Le mode de vie intervient dans le développement de la maladie, même si son rôle semble limité. Les facteurs connus à ce jour sont les comportements alimentaires et probablement la consommation d’anti-inflammatoires non stéroïdiens. Viennent ensuite les facteurs familiaux, d’ordre génétique ou non. L’intérêt de la recherche de gènes de susceptibilité est double. Tout d’abord, elle permet d’identifier des personnes à risque chez qui l’on pourrait prévenir la maladie par le biais d’un dépistage et d’une chimio-prévention. Sur le plan mécanistique, cela nous éclaire également sur la biologie de la tumeur, nous aide à formuler des hypothèses étiologiques et peut permettre le développement de nouveaux traitements.

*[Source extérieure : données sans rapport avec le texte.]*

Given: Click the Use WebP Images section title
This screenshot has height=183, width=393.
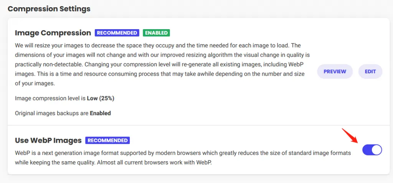Looking at the screenshot, I should click(x=48, y=140).
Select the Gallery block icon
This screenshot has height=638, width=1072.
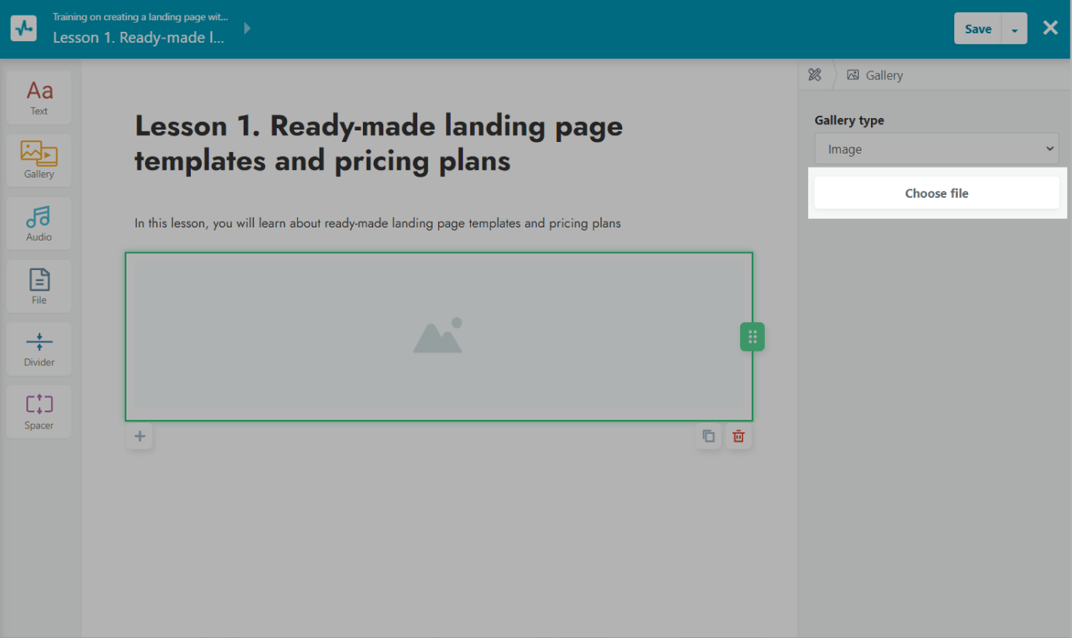39,160
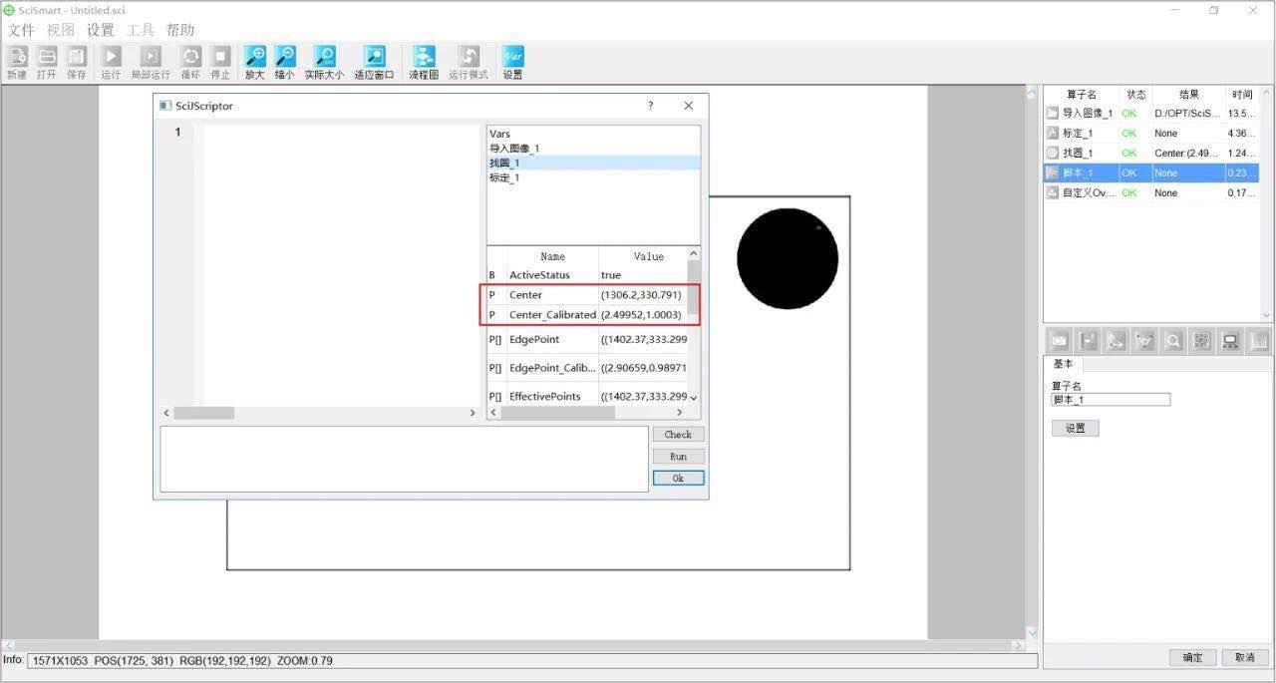The width and height of the screenshot is (1276, 683).
Task: Click the 算子名 text input field
Action: [1111, 400]
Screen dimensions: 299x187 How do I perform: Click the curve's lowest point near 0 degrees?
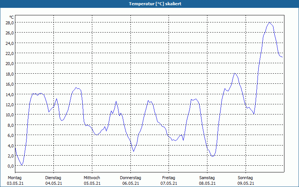(22, 165)
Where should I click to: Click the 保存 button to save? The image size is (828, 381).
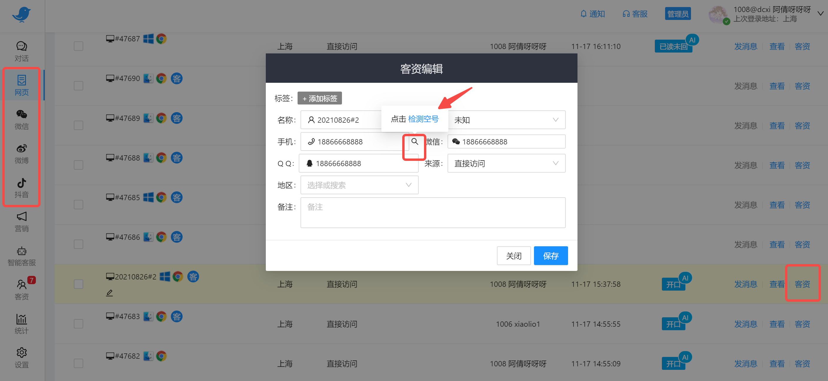pyautogui.click(x=551, y=255)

Les prédispositions génétiques majeures
En ce qui concerne le risque familial, nous savons, depuis les années 1950 grâce aux travaux de Wolf, qu’environ 10 % des patients atteints de cancer colorectal ont un parent de premier degré atteint. Les études épidémiologiques ont toutes montré que le risque est multiplié par deux à trois chez les parents au premier degré. Le risque est multiplié par quatre pour les sujets dont un parent de premier degré a développé le cancer avant 45 ans mais également pour ceux qui ont plus d’un parent au premier degré atteint par la maladie. Ces observations témoignent d’une prédisposition génétique, qui pourrait être le fait de plusieurs allèles avec un effet limité, conjugué à des facteurs environnementaux et non-génétiques ayant des effets plus importants. Cette hypothèse a été pour la première fois formulée en 1974 par Anderson. Elle méconnaissait l’existence de gènes de prédisposition majeure à forte pénétrance, identifiés depuis : le cancer colorectal héréditaire sans polypose ou syndrome de Lynch résulte ainsi des mutations de MLH1, de MSH2, mais aussi de MSH6, et confère un risque cumulé de cancer de 70 %. La polypose adénomateuse familiale est associée à un risque supérieur à 90 %. Le risque est également très élevé (plus de 50 %) dans le cas de la polypose avec mutations du gène MYH, du syndrome de Peutz-Jeghers et de la polypose juvénile.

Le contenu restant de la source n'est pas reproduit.